Re: [PATCH v7 2/9] dax: fix conversion of holes to PMDs

From: Jan Kara
Date: Mon Jan 11 2016 - 07:23:19 EST


On Thu 07-01-16 15:11:14, Ross Zwisler wrote:
> On Thu, Jan 07, 2016 at 02:22:06PM +0100, Jan Kara wrote:
> > On Wed 06-01-16 11:00:56, Ross Zwisler wrote:
> > > When we get a DAX PMD fault for a write it is possible that there could be
> > > some number of 4k zero pages already present for the same range that were
> > > inserted to service reads from a hole. These 4k zero pages need to be
> > > unmapped from the VMAs and removed from the struct address_space radix tree
> > > before the real DAX PMD entry can be inserted.
> > >
> > > For PTE faults this same use case also exists and is handled by a
> > > combination of unmap_mapping_range() to unmap the VMAs and
> > > delete_from_page_cache() to remove the page from the address_space radix
> > > tree.
> > >
> > > For PMD faults we do have a call to unmap_mapping_range() (protected by a
> > > buffer_new() check), but nothing clears out the radix tree entry. The
> > > buffer_new() check is also incorrect as the current ext4 and XFS filesystem
> > > code will never return a buffer_head with BH_New set, even when allocating
> > > new blocks over a hole. Instead the filesystem will zero the blocks
> > > manually and return a buffer_head with only BH_Mapped set.
> > >
> > > Fix this situation by removing the buffer_new() check and adding a call to
> > > truncate_inode_pages_range() to clear out the radix tree entries before we
> > > insert the DAX PMD.
> >
> > Ho, hum, let me understand this. So we have a file, different processes are
> > mapping it. One process maps is with normal page granularity and another
> > process with huge page granularity. Thus when the first process read-faults
> > a few normal pages and then the second process write-faults the huge page
> > in the same range, we have a problem. Do I understand this correctly?
> > Because otherwise I don't understand how a single page table can have both
> > huge page and normal page in the same range...
>
> I don't think that it necessarily has to do with multiple threads. The bit to
> notice here is we *always* use 4k zero pages to cover holes.

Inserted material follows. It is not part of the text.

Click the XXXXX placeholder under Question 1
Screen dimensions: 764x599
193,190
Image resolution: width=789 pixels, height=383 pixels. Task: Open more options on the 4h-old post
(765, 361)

So, a single
> thread can hit this condition by doing some reads from a hole (insert 4k
> pages), then doing a write. This write is the first time that we will try and
> use real DAX storage to insert into the page tables, and we may end up getting
> a PMD. This means that we need to clear out all the 4k pages that we inserted
> while reading holes in this same range, now that we have a 2M segment
> allocated by the filesystem and the entire range is no longer a hole.

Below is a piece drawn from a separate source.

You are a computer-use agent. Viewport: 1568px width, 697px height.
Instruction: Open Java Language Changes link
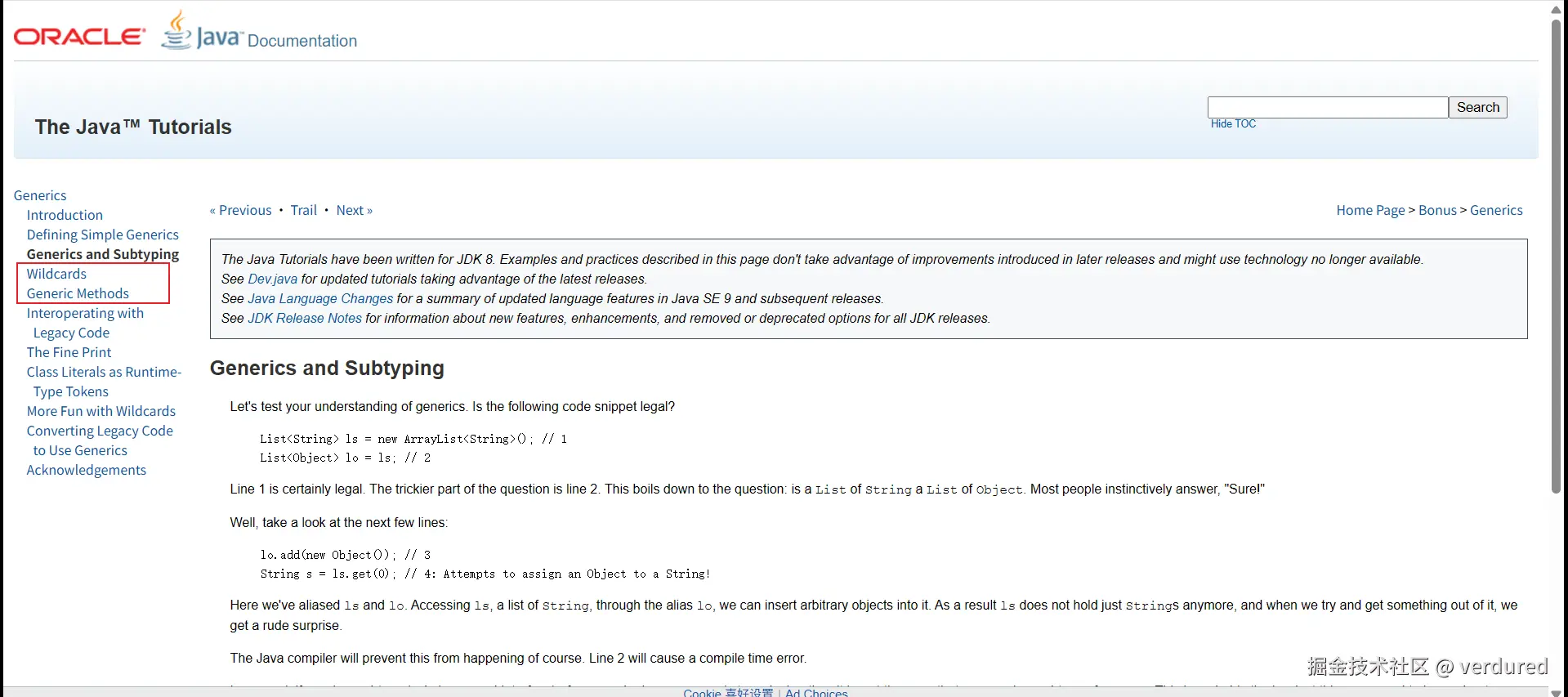pos(320,298)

OK, I see. Thanks for explanation.

> > And if this is indeed the problem then what prevents the unmapping and
> > truncation in huge page fault to race with mapping the same range again
> > using small pages? Sure now blocks are allocated so the mapping itself will
> > be consistent but radix tree will have the same issues it had before this
> > patch, won't it?
>
> Yep, this is a separate issue, but I think that we handle this case
> successfully, though we may end up flushing the same address multiple times.
> Once the filesystem has established a block mapping (assuming we avoid the
> race described below where one thread is mapping in holes and the other sees a
> block allocation), I think we are okay. It's true that one thread can map in
> PMDs, and another thread could potentially map in PTEs that cover the same
> range if they hare working with mmaps that are smaller than a PMD, but the
> sectors inserted into the radix tree by each of those threads will be
> individually correct - the only issue is that they may overlap.
>
> Say, for example you have the following:
>
> CPU1 - process 1 CPU2 - process 2
> mmap for sector 0, size 2M
> insert PMD into radix tree for sector 0
> This radix tree covers sectors 0-4096
> mmap for sector 32, size 4k
> insert PTE entry into radix
> tree for sector 32
>
> In this case a fsync of the fd by process 1 will end up flushing sector 32
> twice, which is correct but inefficient. I think we can make this more
> efficient by adjusting the insertion code and dirtying code in
> dax_radix_entry() to look for PMDs that cover this same range.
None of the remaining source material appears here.